On the other hand, the opportunities presented by green investments are vast. For one, the global shift towards decarbonisation presents a tremendous opportunity for investors to capitalise on the growth of renewable energy, electric vehicles, and sustainable infrastructure. According to the International Energy Agency, global investments in clean energy technologies are expected to increase significantly over the next decade, creating new avenues for green investment. As governments continue to implement policies that support the transition to a low-carbon economy, the demand for green investments will likely grow, making them an increasingly attractive option for investors looking to capture long-term growth.
Additionally, the growing awareness of climate change and other environmental issues is prompting investors to think beyond financial returns and consider the broader impact of their investments. Green investing offers the potential for investors to make a positive contribution to society while still achieving financial gains. The sense of purpose and fulfilment that comes with investing in sustainable projects is likely to resonate with a new generation of investors, who are increasingly concerned about the social and environmental consequences of their financial decisions. As millennials and Gen Z begin to make up a larger portion of the investor base, it is likely that the demand for green investments will only continue to grow.
Furthermore, the Covid-19 pandemic has also played a role in accelerating the trend towards green investments. As the world grapples with the economic and social fallout of the pandemic, many investors are recognising that sustainable business practices are not just a matter of ethics – they are also a matter of risk management. The pandemic has highlighted the fragility of global supply chains, the importance of resilient infrastructure, and the need for a sustainable future. As a result, green investments are increasingly being seen as a way to future-proof portfolios and mitigate the risks associated with environmental degradation and climate change.

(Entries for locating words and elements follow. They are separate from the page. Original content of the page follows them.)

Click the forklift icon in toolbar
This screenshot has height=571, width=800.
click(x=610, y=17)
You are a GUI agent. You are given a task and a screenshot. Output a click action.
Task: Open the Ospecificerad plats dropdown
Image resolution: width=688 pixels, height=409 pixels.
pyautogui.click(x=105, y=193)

At this juncture, one might be reminded of the timeless words of Charles Dickens in A Tale of Two Cities – “It was the best of times, it was the worst of times.” This sentiment seems fitting when considering the state of green investments. On the one hand, we have a golden age of sustainability, with companies and investors alike embracing the promise of a greener, more socially responsible future. Yet, as with any investment trend, there are challenges and uncertainties that could derail the movement. The key, as in the case of Dickens’ characters, is to recognise the potential for both growth and adversity, and to navigate these turbulent times with caution and foresight.
In conclusion, while the rise of green investments in 2021 may be viewed by some as a passing fad, there is significant evidence to suggest that the movement is here to stay. As governments, businesses, and consumers continue to prioritise sustainability, the demand for green investments will only increase. The challenge for investors will be to navigate this rapidly evolving landscape, identifying truly sustainable opportunities while avoiding the pitfalls of greenwashing and market volatility. The green investment movement may not be without its challenges, but its potential to shape the future of capital markets and contribute to a more sustainable world is undeniable.